Anche la cultura sembra influenzare il modo in cui il sé è rappresentato nel nostro cervello. In un esperimento, ai partecipanti occidentali e cinesi è stato chiesto di pensare a se stessi, alle loro madri o a una persona pubblica. I dati fMRI hanno mostrato che le stesse parti del cervello (corteccia prefrontale mediale) venivano attivate quando entrambi i gruppi pensavano a se stessi. Tuttavia, a differenza dei partecipanti occidentali, l'MPFC è stato attivato anche tra i partecipanti cinesi quando pensavano alle loro madri. Questi risultati sono stati interpretati come suggerendo che i partecipanti cinesi (auto-costrutti interdipendenti) usano la stessa area del cervello per rappresentare sia l'io che le loro madri, mentre i partecipanti occidentali usano l'MPFC esclusivamente per l'auto-rappresentazione.

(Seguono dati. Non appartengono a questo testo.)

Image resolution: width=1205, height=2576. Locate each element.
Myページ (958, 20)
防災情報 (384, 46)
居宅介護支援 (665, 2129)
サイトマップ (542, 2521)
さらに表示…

La recente ricerca sulla neuroscienza culturale sta facendo luce su come la cultura modella la nostra anatomia funzionale, pregiudichi il nostro cervello, influenzi la nostra attività neurale e persino influenzi il modo in cui rappresentiamo il sé e gli altri nel nostro cervello. Sia a causa di attività quotidiane o di geni, quando i neuroni sparano ripetutamente in modi programmati per un tempo prolungato (essenzialmente quali pratiche culturali implicano), i percorsi cerebrali possono essere rinforzati e stabiliti – il tutto per consentire un'esecuzione più perfetta di compiti culturali e per "facilitare un adattamento culturale e biologico "(Kitayama & Park, 2010). Quindi, come alcuni ricercatori hanno suggerito, il nostro sostegno a determinati valori culturali potrebbe lasciare una maggiore impronta sul nostro cervello che sui nostri comportamenti.